Unfortunately… I have long since discovered that the Internet browsers (some? All?) are ALSO being manipulated. It’s all about the money. The dosh. The filthy lucre. You pay, your website (regardless of content) (could be six lines of irrelevant shite about the sex drive of Chrysanthemums) shoots up the search rankings. You don’t, you stay invisible. When I do a search, I’m amazed to find “chopper stories” is # 1 on Google, out of 14.2 million results. And I never paid a red cent. But entirely IN-visible on Yahoo and Bing. Strange. From the very beginning, I could type in the new domain names (www.chopperstories.com and www.helicopterstories.com) on Google, and go straight to the website. After all this time, over 1 million hits, (who are you weird people?) I STILL can’t do that on Yahoo and Bing. But of course, I never paid. I’m a Pariah. My little dyslexic, Anarchistic blog deserves what it gets. Nothing. Thank you, Yahoo and Bing. You keep me humble. The delusions of Grandeur and Revolution are scary. Keep me in the dark. I’m comfortable there.

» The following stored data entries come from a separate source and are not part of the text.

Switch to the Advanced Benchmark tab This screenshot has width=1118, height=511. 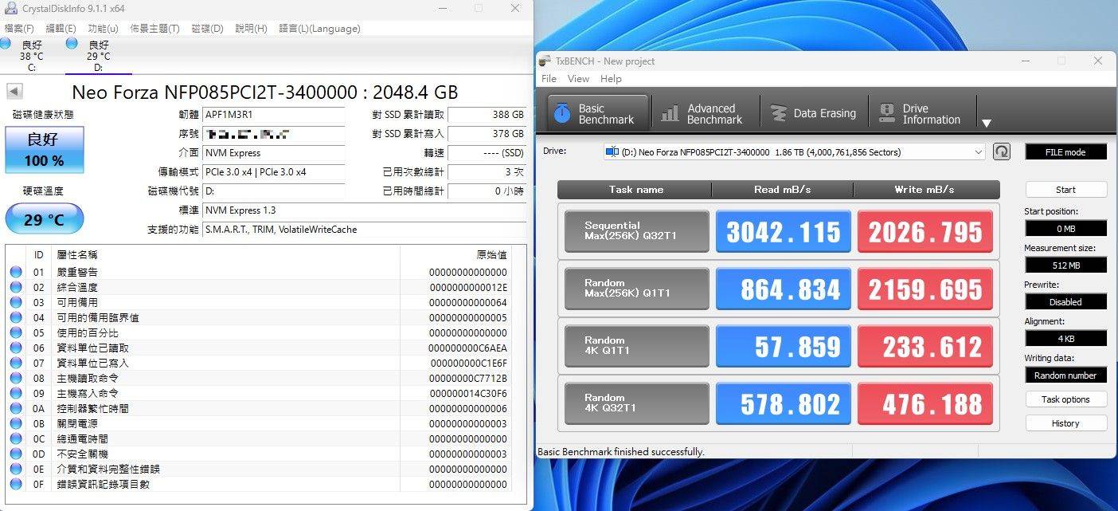[x=704, y=112]
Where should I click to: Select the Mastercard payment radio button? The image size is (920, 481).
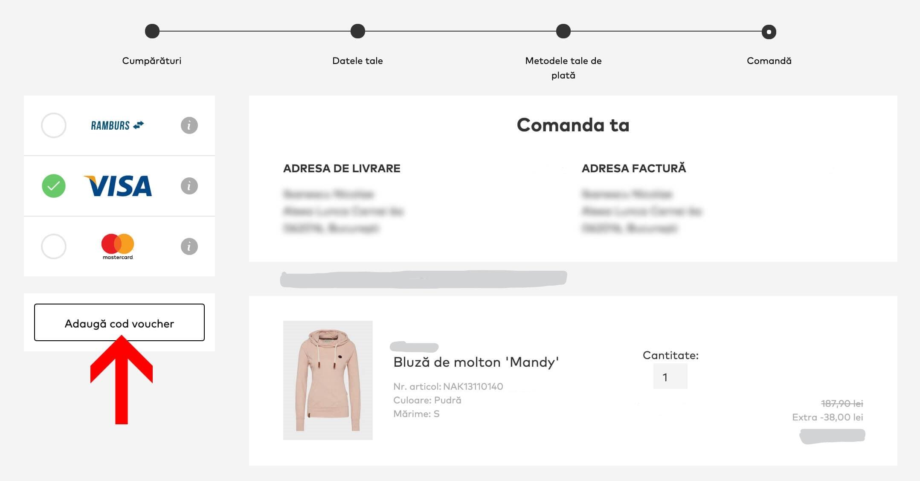tap(54, 246)
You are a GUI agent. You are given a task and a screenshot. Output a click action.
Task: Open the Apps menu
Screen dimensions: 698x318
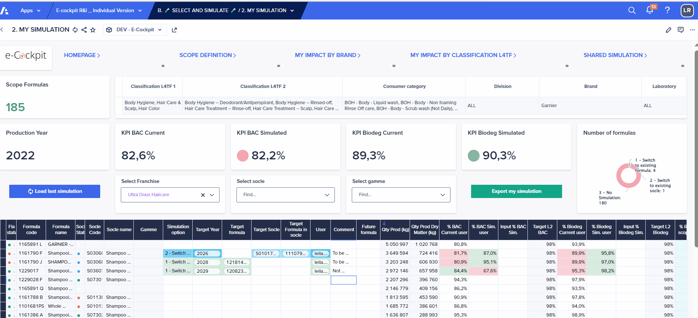pos(30,11)
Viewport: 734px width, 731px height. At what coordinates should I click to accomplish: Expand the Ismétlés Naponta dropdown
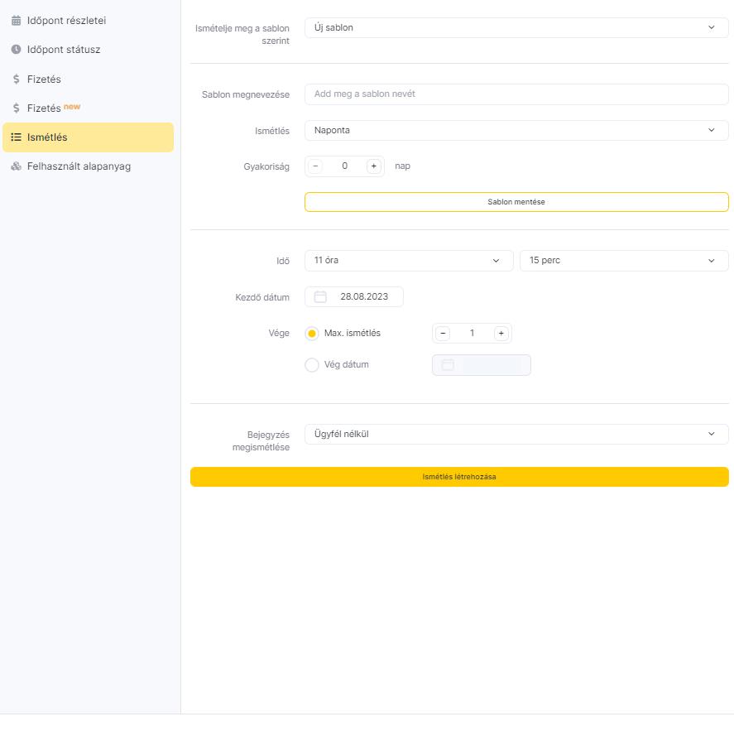coord(516,130)
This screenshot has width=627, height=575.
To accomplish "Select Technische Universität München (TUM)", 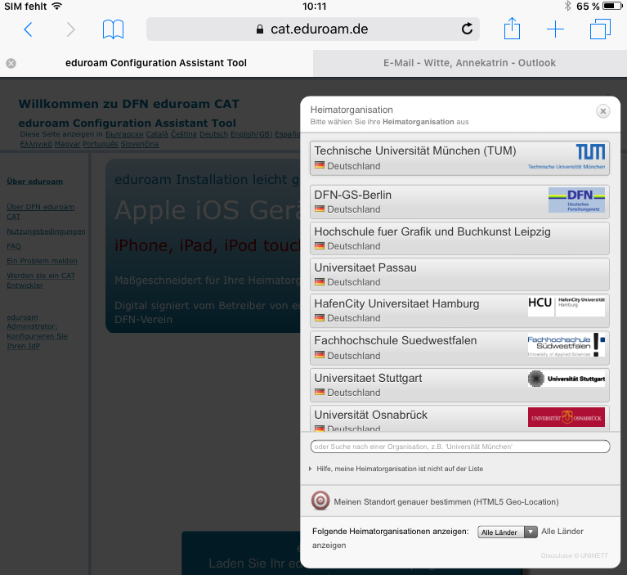I will (x=459, y=158).
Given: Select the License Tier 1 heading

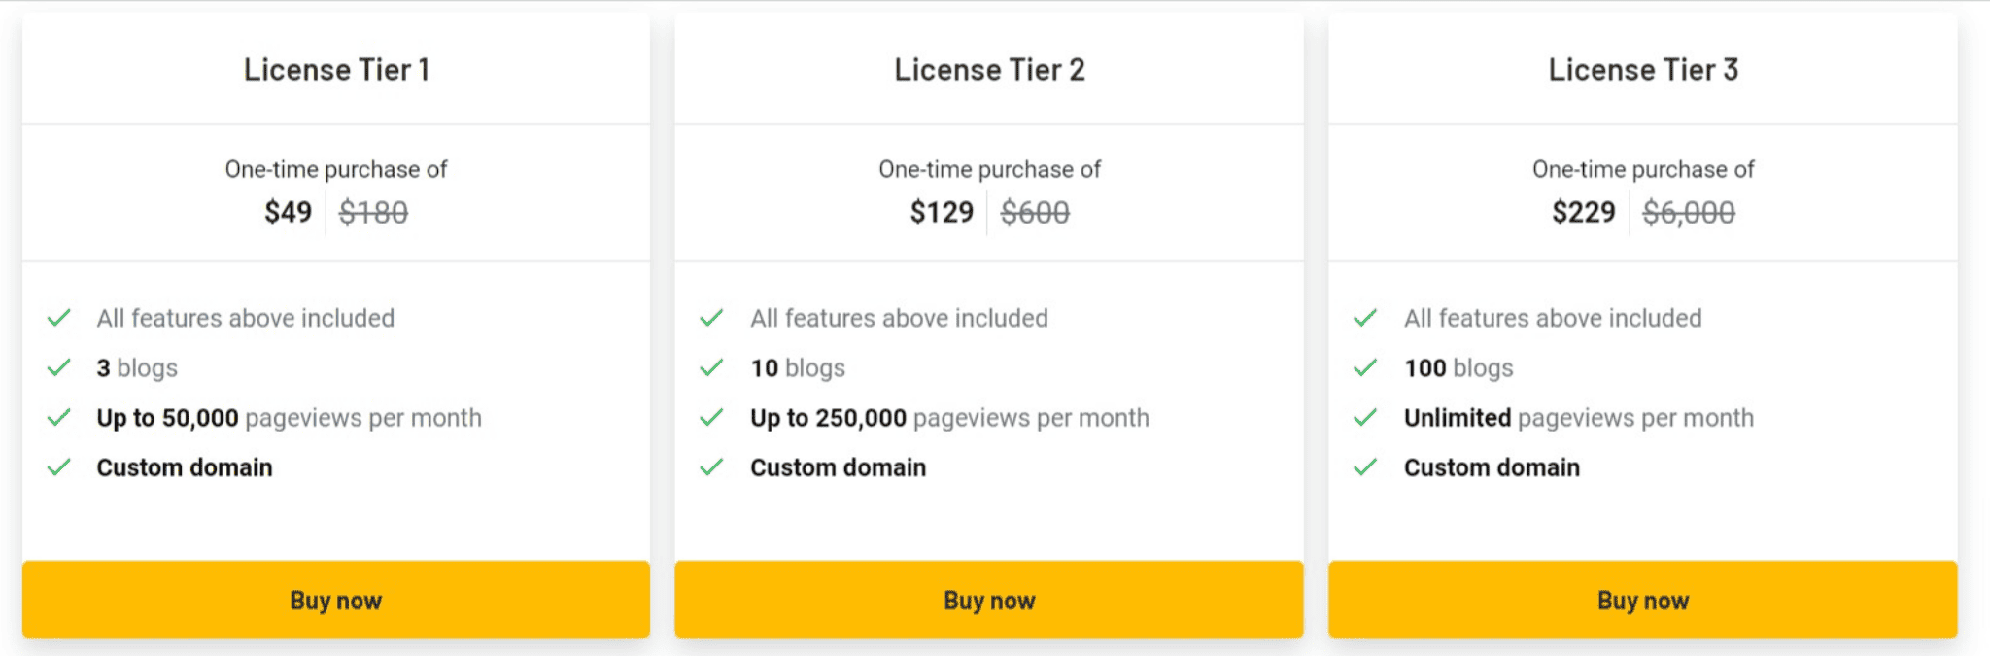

I’m in a funky forum now. Discussion groups. There’s a guy here who has left rude remarks about MTM and me. Kind of denigrating. I gather he is a former tuna helicopter jockey, and he knows (and says) I’m an idiot. So? Half the world knows that. I happily admit to it. What’s your point? I read his posts, and I see he is now a “corporate helicopter pilot”. That sounds important. He implies he is a shot hot. ‘Scuse me. I mean, a “hot shot”. At least, he dispenses pearls of wisdom about rotary flying. And other people’s accidents and mishaps. I sense a judgmental, haughty streak. I wonder if I can get his autograph? This guy is good. He can’t ever have screwed up. Not when you talk and write like that. Very much the exalted One. Looking down on the world of us ugly, unwashed masses below. The Untouchables.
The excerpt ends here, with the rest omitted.